Paris, date circa 1780-85
The elegance, ingenuity and quality of this versatile table can be compared to pieces made by the celebrated ébéniste Jean-Henri Riesener (1734-1806) who, in addition to furnishings with highly elaborate marquetry and gilt bronze mounts, produced a series of handsome and ingenious pieces where decorations and lines were kept to a minimum. Amongst comparable examples by Riesener one can cite a table à écrire of 1783 in the Musée des Arts Décoratifs, Paris as well as a mahogany backgammon table with tapering legs of circa 1785 and a toilet table, with lifting central mirror, of circa 1785, from the Earl of Rosebery’s collection, Mentmore sale 1977 which was almost identical to one supplied to Marie-Antoinette in 1784 (each illustrated respectively in Claude-Paule Wiegandt, “Le Mobilier Français, Transition Louis XVI”, 1995, p. 82 and Alexandre Pradère, “French Furniture Makers”, 1989, p. 379, pl. 460 and p. 382, pl. 466).

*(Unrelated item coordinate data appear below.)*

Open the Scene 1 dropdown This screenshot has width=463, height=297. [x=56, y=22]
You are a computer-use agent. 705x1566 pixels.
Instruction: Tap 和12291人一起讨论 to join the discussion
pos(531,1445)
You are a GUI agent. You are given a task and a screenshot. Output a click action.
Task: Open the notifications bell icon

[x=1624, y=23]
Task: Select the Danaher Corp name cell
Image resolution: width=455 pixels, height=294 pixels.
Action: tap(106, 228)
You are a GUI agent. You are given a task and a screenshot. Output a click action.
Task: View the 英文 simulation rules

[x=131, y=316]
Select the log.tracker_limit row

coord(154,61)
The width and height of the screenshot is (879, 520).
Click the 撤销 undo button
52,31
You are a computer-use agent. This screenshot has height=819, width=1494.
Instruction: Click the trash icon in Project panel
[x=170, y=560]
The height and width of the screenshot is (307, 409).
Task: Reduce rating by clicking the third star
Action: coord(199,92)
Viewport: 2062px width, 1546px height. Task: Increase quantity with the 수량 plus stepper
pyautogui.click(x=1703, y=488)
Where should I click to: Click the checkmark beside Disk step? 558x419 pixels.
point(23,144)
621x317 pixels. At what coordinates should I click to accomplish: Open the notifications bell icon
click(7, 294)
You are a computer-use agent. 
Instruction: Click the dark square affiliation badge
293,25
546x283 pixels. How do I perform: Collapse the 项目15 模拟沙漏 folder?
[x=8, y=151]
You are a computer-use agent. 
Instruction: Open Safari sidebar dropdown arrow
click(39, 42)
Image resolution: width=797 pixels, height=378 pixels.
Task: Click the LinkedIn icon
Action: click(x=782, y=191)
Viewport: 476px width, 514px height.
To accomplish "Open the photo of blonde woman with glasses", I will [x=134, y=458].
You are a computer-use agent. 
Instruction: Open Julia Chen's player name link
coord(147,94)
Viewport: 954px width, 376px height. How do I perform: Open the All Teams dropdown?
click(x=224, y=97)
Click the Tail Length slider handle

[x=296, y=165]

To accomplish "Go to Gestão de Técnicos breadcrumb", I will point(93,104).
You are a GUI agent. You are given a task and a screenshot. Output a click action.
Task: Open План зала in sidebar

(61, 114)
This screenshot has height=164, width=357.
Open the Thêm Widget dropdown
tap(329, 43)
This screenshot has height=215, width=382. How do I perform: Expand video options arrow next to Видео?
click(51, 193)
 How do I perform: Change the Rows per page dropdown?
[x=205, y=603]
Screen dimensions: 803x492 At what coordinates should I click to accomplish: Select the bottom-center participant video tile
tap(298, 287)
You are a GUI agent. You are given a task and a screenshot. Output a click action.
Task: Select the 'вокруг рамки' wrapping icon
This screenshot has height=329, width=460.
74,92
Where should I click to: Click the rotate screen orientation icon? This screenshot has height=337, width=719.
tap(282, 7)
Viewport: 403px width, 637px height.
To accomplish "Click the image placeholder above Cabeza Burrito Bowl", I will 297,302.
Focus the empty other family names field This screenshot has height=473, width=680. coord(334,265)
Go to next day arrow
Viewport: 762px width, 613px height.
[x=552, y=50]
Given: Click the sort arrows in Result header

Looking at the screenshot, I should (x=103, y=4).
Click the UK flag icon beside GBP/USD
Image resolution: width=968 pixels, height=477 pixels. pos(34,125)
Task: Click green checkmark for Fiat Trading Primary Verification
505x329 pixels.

Not only does the table look elegant from the front but equally so from the back. When closed in the demi-lune position, the reverse shows the full length of the three alternative table flaps above a rectangular frieze decorated with two elongated framed borders. Whilst other Louis XVI card tables of this basic design are known, few examples were made with the extra flap to enable it to also be converted into a tea table. No expense is spared to other details such as the storage drawer for the cards which doubles up as a support for the card and tea table surfaces.
Tea quickly became popular among the aristocracy when it first arrived in Paris in 1636, over two decades before it appeared in England. Card playing was equally popular amongst the French upper echelons, for instance Queen Marie Antoinette once wrote to her mother to say that when at Versailles she often played cards for up to two hours each evening during the week days.